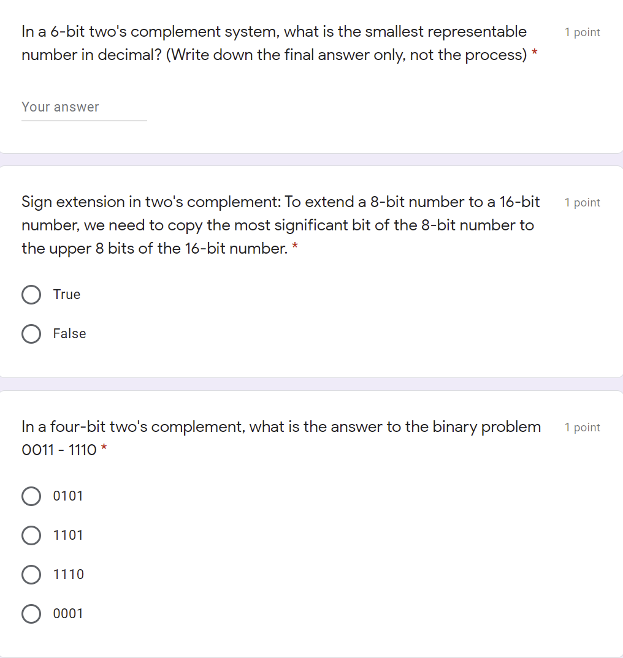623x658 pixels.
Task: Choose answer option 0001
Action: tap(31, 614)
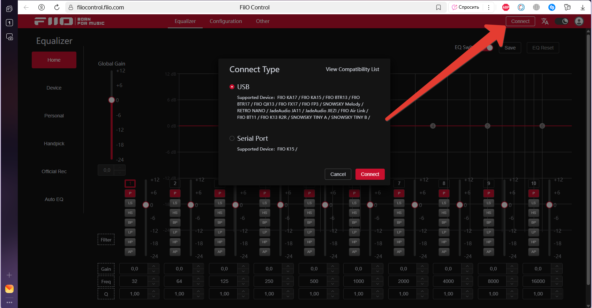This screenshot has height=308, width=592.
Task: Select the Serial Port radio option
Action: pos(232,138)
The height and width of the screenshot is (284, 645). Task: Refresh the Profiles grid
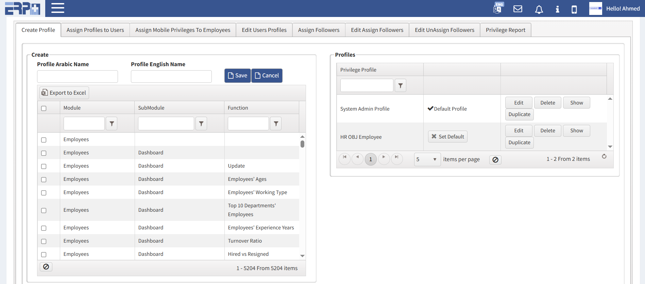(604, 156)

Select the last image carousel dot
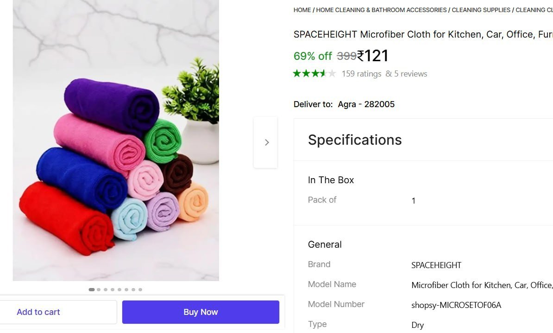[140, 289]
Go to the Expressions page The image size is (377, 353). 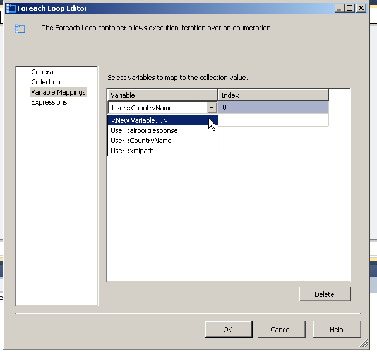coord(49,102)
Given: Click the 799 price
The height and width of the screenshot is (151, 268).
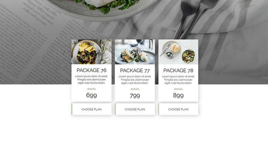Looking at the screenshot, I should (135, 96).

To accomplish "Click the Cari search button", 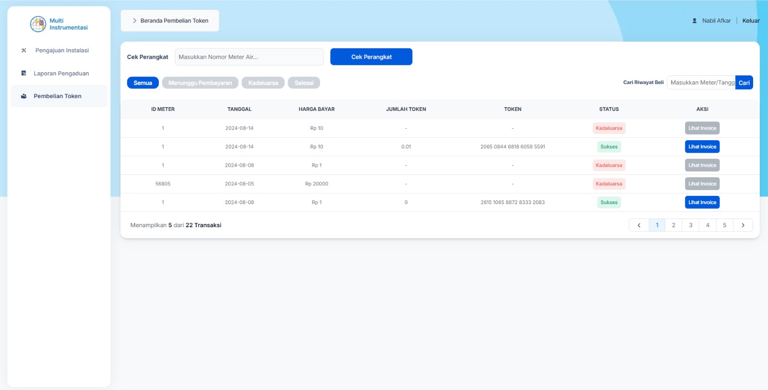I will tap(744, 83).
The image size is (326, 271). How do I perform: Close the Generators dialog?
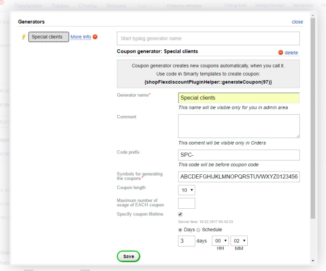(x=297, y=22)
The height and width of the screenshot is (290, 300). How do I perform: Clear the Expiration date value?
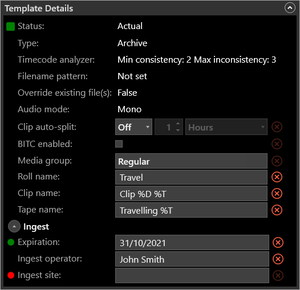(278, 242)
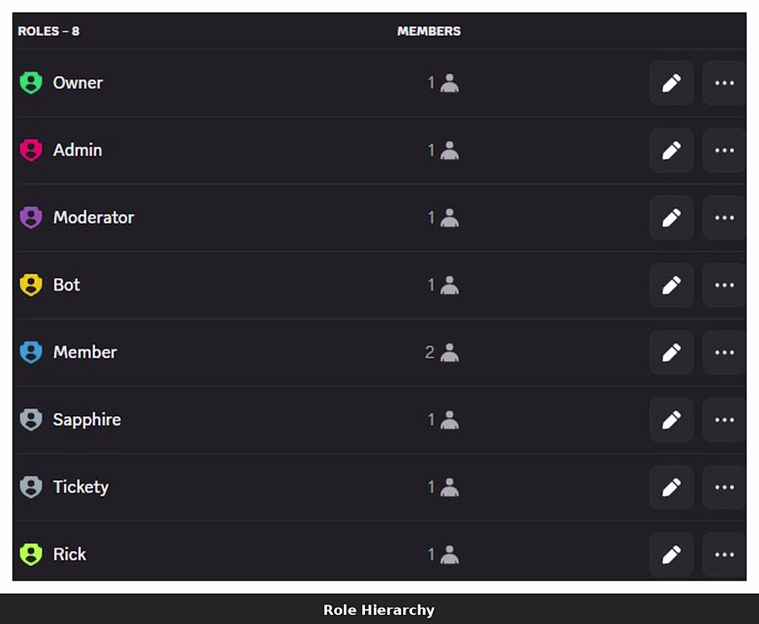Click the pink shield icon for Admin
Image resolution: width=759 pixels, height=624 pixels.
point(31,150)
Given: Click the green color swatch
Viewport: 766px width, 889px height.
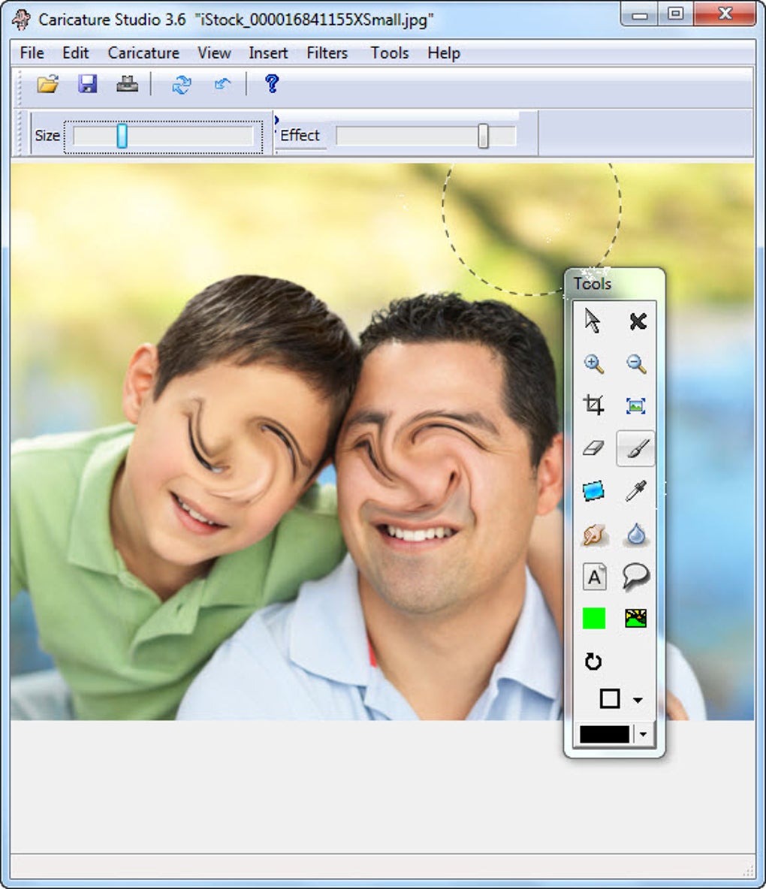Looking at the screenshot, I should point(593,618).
--------------------------------
◆ **What is needed**
Work out how many lines in the material contain the string "Given", then write that number and nothing more.

◆ **Written answer**
2